From: Vlastimil Babka <vbabka@suse.com>
To: Dave Chinner <dgc@kernel.org>, Salvatore Dipietro <dipiets@amazon.it>
Cc: linux-kernel@vger.kernel.org, alisaidi@amazon.com,
blakgeof@amazon.com, abuehaze@amazon.de,
dipietro.salvatore@gmail.com, willy@infradead.org,
stable@vger.kernel.org, Christian Brauner <brauner@kernel.org>,
"Darrick J. Wong" <djwong@kernel.org>,
linux-xfs@vger.kernel.org, linux-fsdevel@vger.kernel.org,
"Ritesh Harjani (IBM)" <ritesh.list@gmail.com>,
Christoph Hellwig <hch@infradead.org>,
"linux-mm@kvack.org" <linux-mm@kvack.org>,
Michal Hocko <mhocko@suse.com>,
"David Hildenbrand (Red Hat)" <david@kernel.org>,
Johannes Weiner <hannes@cmpxchg.org>
Subject: Re: [PATCH 1/1] iomap: avoid compaction for costly folio order allocation
Date: Tue, 21 Apr 2026 11:02:45 +0200 [thread overview]
Message-ID: <1f50ce04-20e6-46a0-9d8a-00a5f7a74967@suse.com> (raw)
In-Reply-To: <adLlrSZ5oRAa_Hfd@dread>
On 4/6/26 00:43, Dave Chinner wrote:
> On Fri, Apr 03, 2026 at 07:35:34PM +0000, Salvatore Dipietro wrote:
>> Commit 5d8edfb900d5 ("iomap: Copy larger chunks from userspace")
>> introduced high-order folio allocations in the buffered write
>> path. When memory is fragmented, each failed allocation triggers
>> compaction and drain_all_pages() via __alloc_pages_slowpath(),
>> causing a 0.75x throughput drop on pgbench (simple-update) with
>> 1024 clients on a 96-vCPU arm64 system.
>>
>> Strip __GFP_DIRECT_RECLAIM from folio allocations in
>> iomap_get_folio() when the order exceeds PAGE_ALLOC_COSTLY_ORDER,
>> making them purely opportunistic.
>>
>> Fixes: 5d8edfb900d5 ("iomap: Copy larger chunks from userspace")

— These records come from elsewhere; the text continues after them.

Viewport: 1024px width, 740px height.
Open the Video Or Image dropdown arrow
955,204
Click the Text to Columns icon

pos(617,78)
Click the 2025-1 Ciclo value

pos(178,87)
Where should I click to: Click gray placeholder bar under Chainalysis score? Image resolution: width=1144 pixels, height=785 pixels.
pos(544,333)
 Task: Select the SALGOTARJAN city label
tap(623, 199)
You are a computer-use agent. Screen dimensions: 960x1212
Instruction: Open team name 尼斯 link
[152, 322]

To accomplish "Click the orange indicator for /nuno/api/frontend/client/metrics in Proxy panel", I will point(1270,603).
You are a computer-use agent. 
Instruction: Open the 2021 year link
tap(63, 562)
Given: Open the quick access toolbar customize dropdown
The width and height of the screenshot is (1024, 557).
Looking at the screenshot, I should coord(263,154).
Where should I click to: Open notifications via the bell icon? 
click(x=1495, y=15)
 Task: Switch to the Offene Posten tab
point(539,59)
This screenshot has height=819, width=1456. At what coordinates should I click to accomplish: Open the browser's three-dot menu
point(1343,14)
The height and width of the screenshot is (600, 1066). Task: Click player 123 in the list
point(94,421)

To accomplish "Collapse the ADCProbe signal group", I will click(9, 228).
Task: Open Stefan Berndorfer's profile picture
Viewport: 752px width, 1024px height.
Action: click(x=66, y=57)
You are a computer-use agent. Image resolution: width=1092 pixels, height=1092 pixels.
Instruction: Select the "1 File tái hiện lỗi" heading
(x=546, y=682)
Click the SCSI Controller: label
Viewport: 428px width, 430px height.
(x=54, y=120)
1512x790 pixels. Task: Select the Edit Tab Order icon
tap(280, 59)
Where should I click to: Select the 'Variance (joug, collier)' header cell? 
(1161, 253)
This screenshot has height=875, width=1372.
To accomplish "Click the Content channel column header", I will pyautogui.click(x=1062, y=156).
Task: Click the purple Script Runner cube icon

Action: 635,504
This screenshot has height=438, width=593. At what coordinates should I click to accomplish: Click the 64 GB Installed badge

>> Cc: stable@vger.kernel.org
>> Signed-off-by: Salvatore Dipietro <dipiets@amazon.it>
BTW, backporting perf regressions fixes to 6.6, when they are only reported
at the time 7.0 is released, might be too risky. There will likely be a
different workload that will regress as a result, no matter what we do.
>> ---
>> fs/iomap/buffered-io.c | 15 ++++++++++++++-
>> 1 file changed, 14 insertions(+), 1 deletion(-)
>>
>> diff --git a/fs/iomap/buffered-io.c b/fs/iomap/buffered-io.c
>> index 92a831cf4bf1..cb843d54b4d9 100644
>> --- a/fs/iomap/buffered-io.c
>> +++ b/fs/iomap/buffered-io.c
>> @@ -715,6 +715,7 @@ EXPORT_SYMBOL_GPL(iomap_is_partially_uptodate);
>> struct folio *iomap_get_folio(struct iomap_iter *iter, loff_t pos, size_t len)
>> {
>> fgf_t fgp = FGP_WRITEBEGIN | FGP_NOFS;
>> + gfp_t gfp;
>>
>> if (iter->flags & IOMAP_NOWAIT)
>> fgp |= FGP_NOWAIT;
>> @@ -722,8 +723,20 @@ struct folio *iomap_get_folio(struct iomap_iter *iter, loff_t pos, size_t len)
>> fgp |= FGP_DONTCACHE;
>> fgp |= fgf_set_order(len);
>>
>> + gfp = mapping_gfp_mask(iter->inode->i_mapping);
>> +
>> + /*
>> + * If the folio order hint exceeds PAGE_ALLOC_COSTLY_ORDER,
>> + * strip __GFP_DIRECT_RECLAIM to make the allocation purely
>> + * opportunistic. This avoids compaction + drain_all_pages()
>> + * in __alloc_pages_slowpath() that devastate throughput
>> + * on large systems during buffered writes.
>> + */
>> + if (FGF_GET_ORDER(fgp) > PAGE_ALLOC_COSTLY_ORDER)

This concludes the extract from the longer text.